What is being asked | Which lines in the records contain the string "agent"? Case counts, so copy each of those lines in full.
+ + + +
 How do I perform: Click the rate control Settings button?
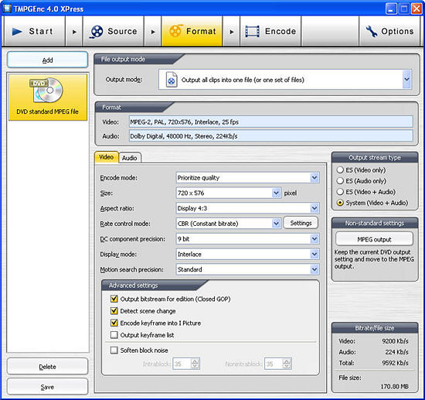point(301,223)
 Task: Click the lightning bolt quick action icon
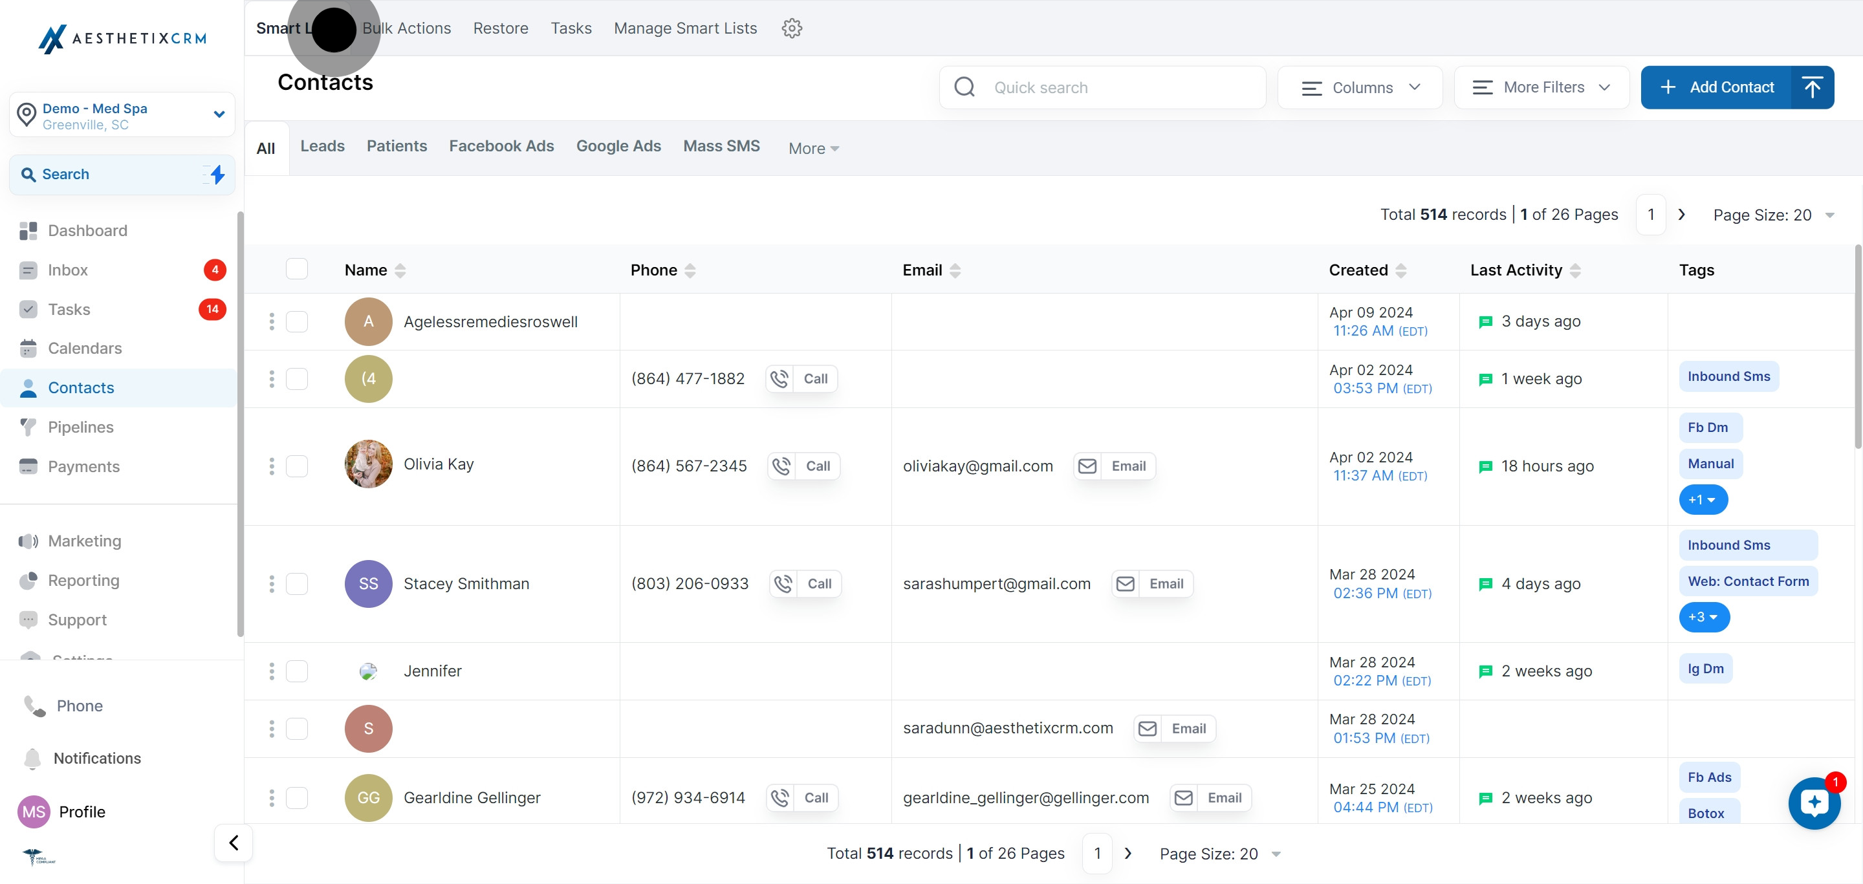coord(217,174)
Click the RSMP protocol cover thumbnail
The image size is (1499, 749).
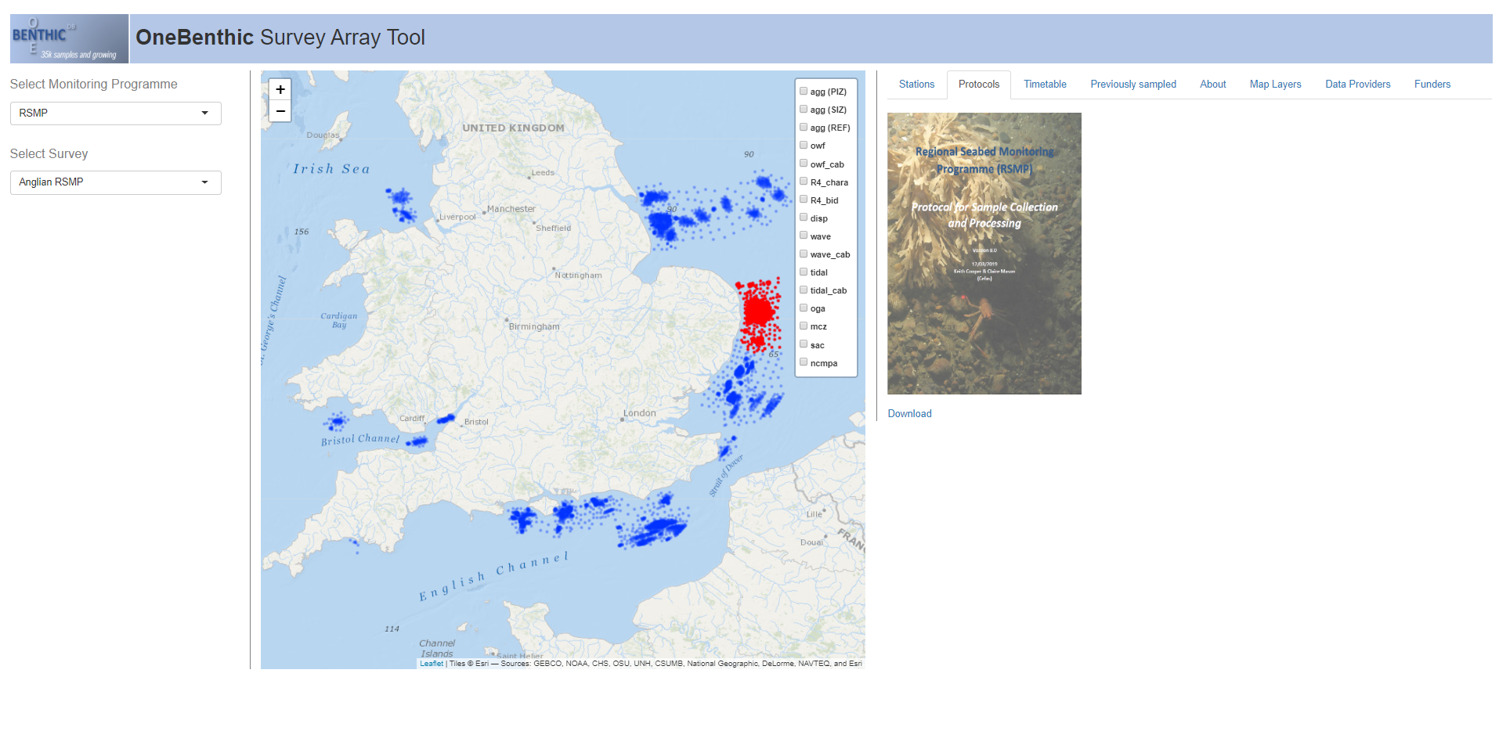coord(984,253)
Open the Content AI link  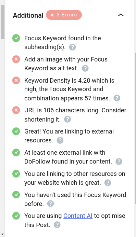pyautogui.click(x=78, y=216)

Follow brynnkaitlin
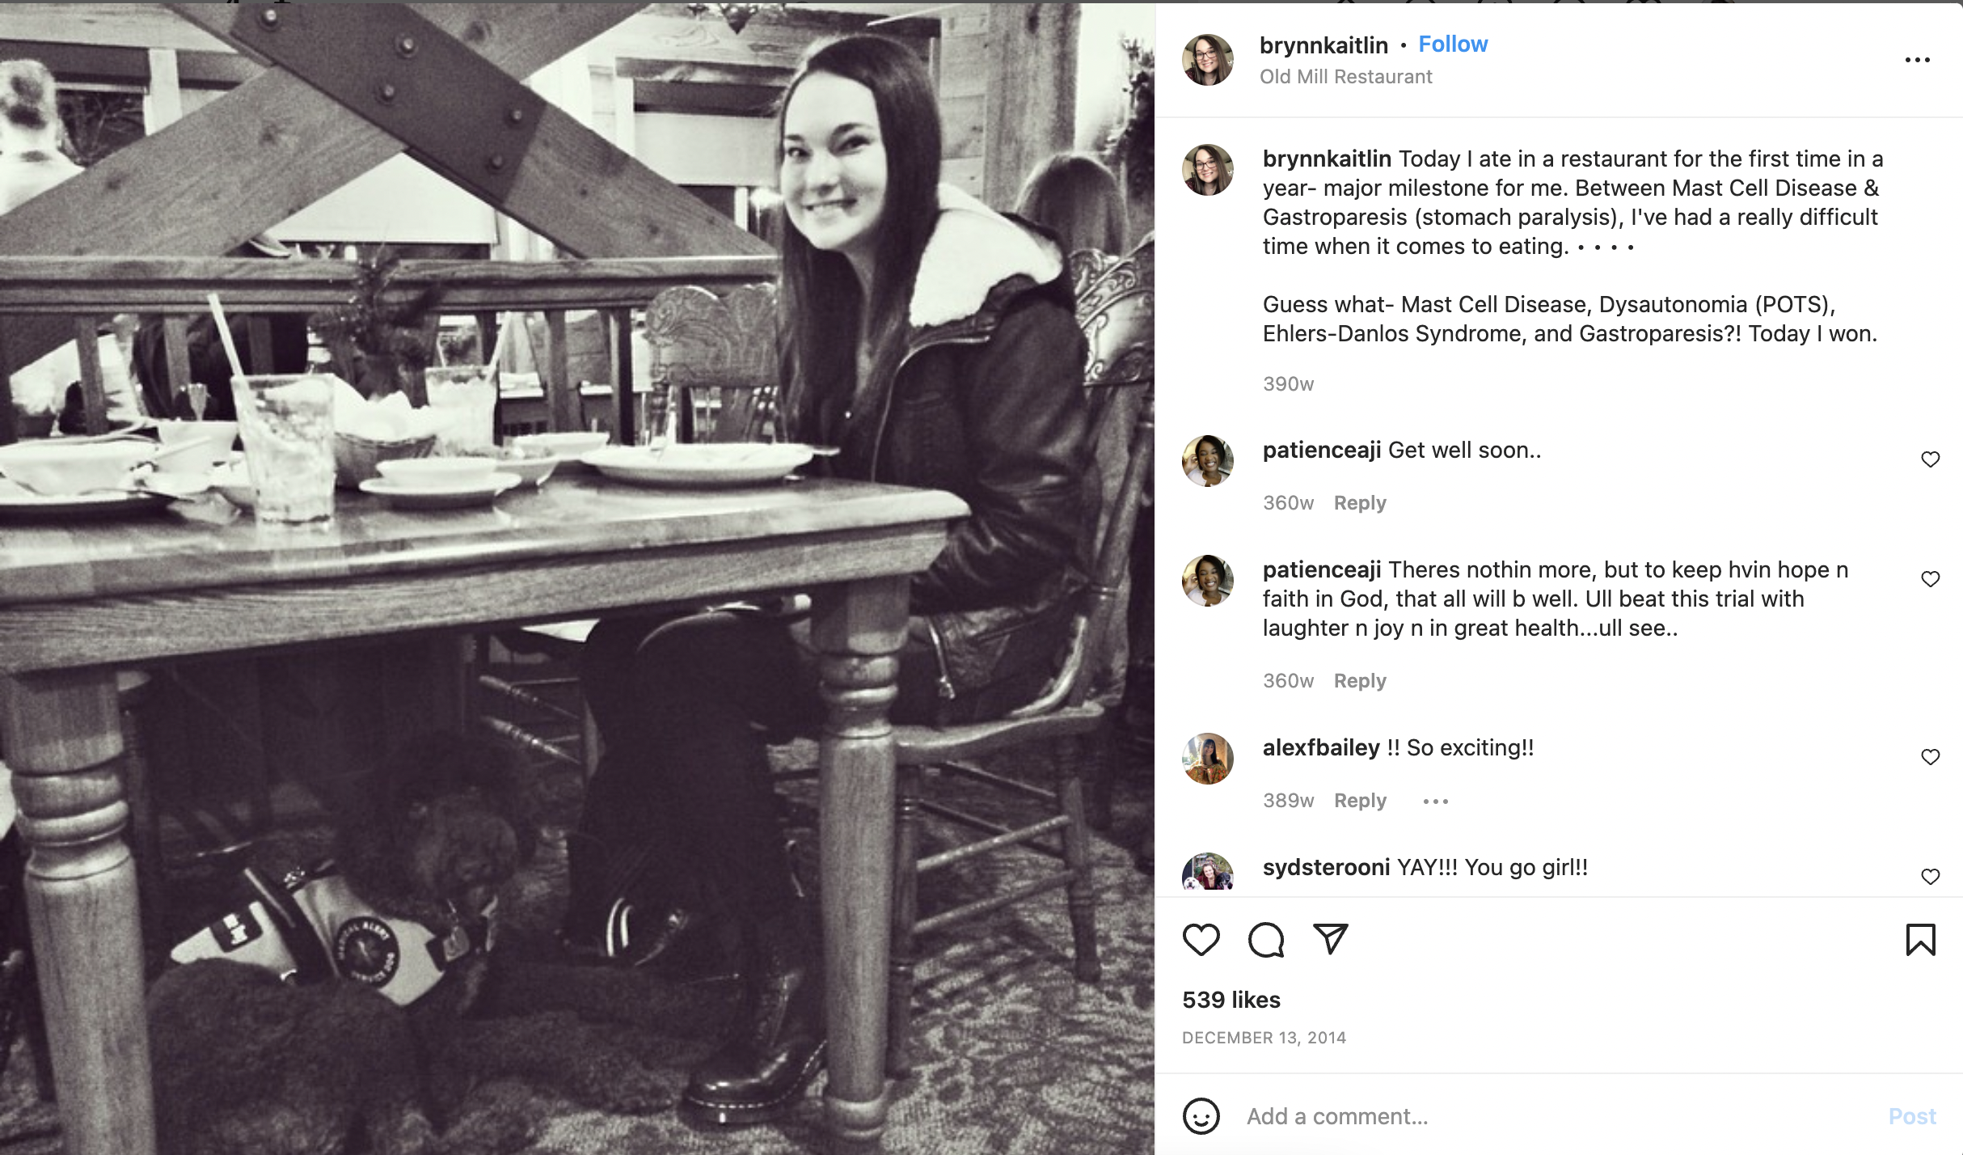click(x=1453, y=44)
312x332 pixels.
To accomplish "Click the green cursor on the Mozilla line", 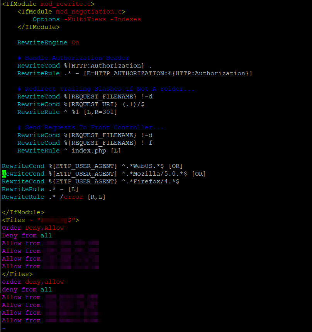I will 4,174.
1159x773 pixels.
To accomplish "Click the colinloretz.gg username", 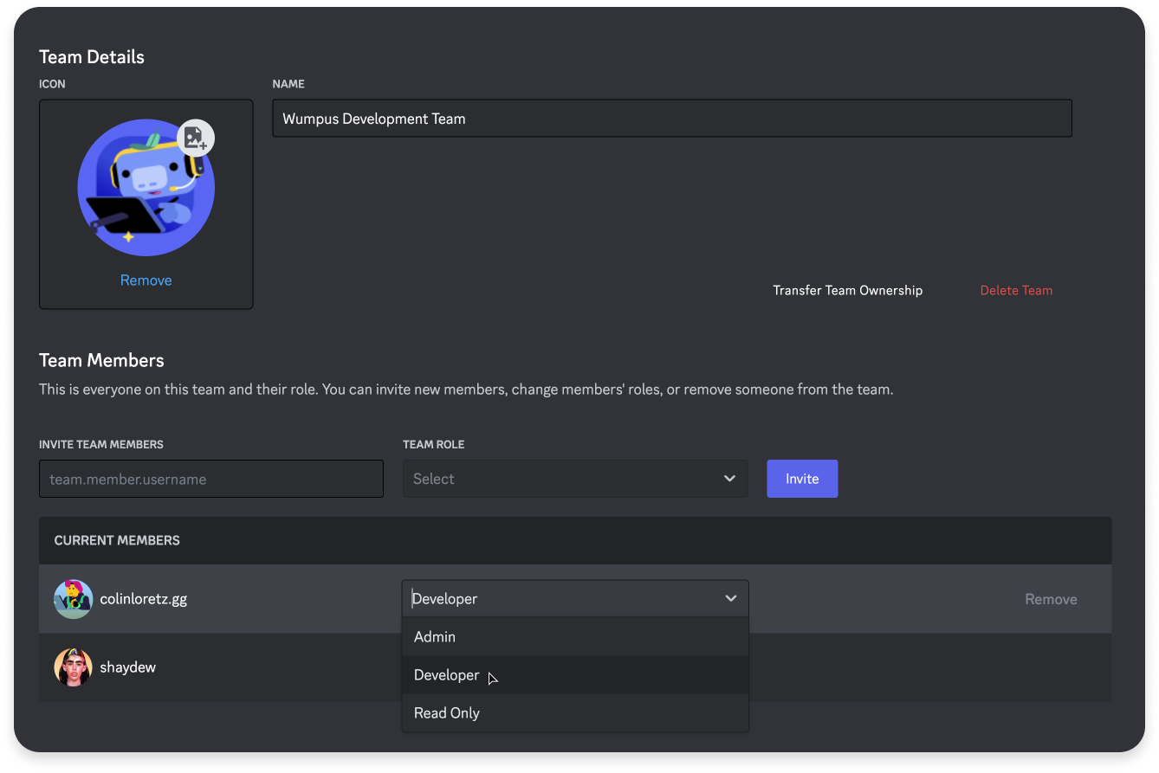I will [143, 599].
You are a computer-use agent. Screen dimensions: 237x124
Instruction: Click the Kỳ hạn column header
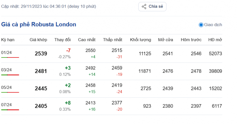coord(8,40)
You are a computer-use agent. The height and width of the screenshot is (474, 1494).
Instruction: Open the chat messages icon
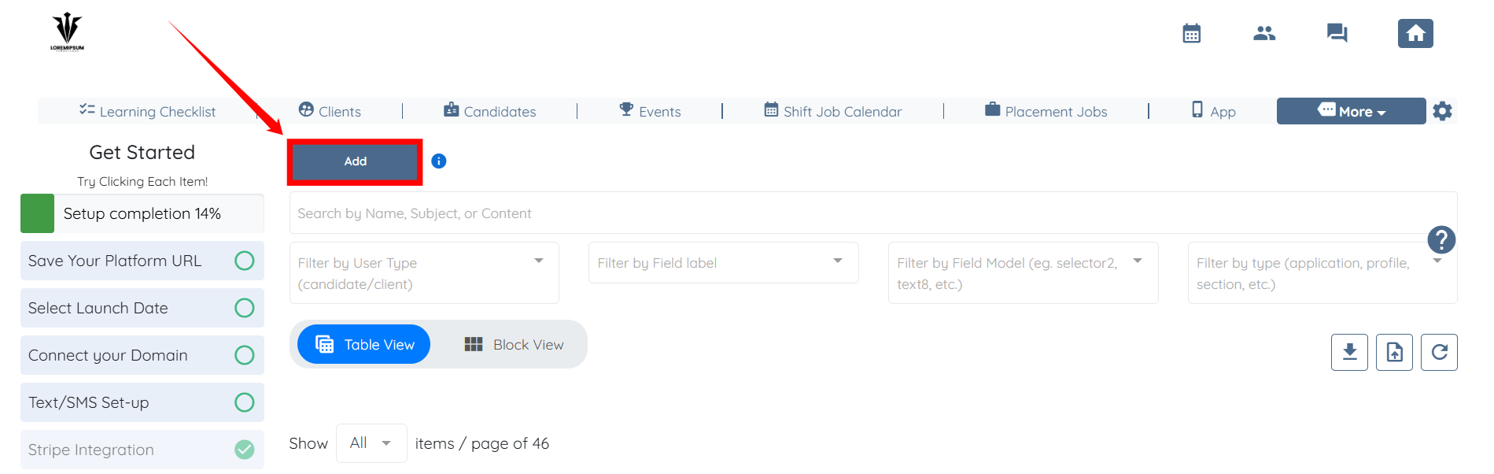(1337, 33)
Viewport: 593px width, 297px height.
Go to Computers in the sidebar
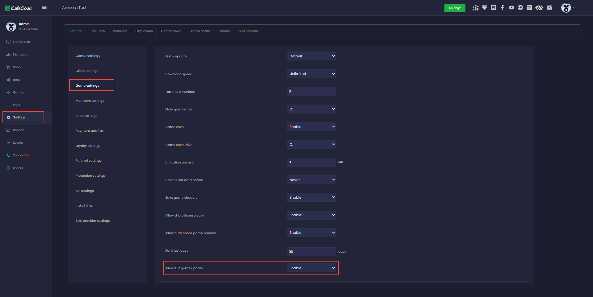[x=21, y=42]
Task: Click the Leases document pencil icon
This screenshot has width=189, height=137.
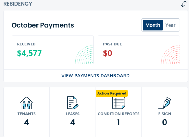Action: pyautogui.click(x=73, y=103)

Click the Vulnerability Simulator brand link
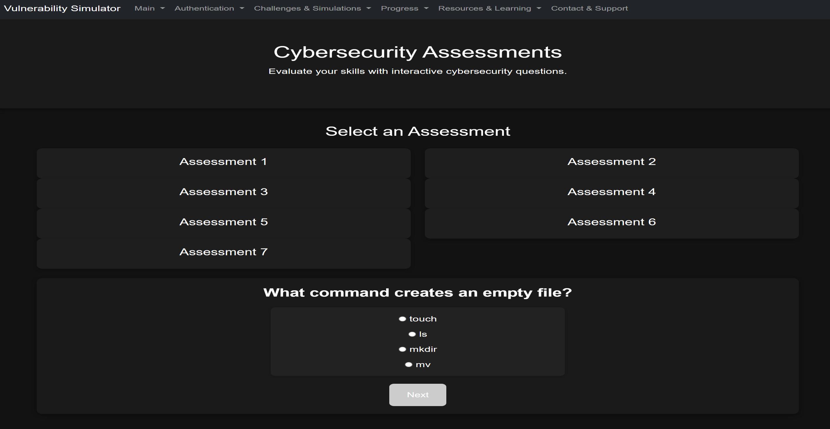62,8
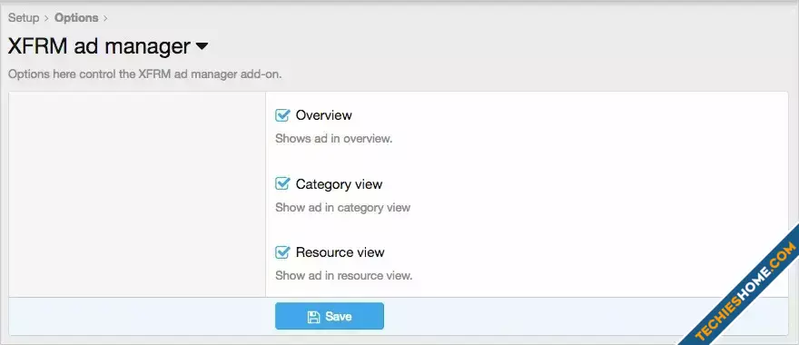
+ + + +
Correct result |
You are a computer-use agent. Screen dimensions: 237x124
You are a computer-use agent. The height and width of the screenshot is (474, 1494).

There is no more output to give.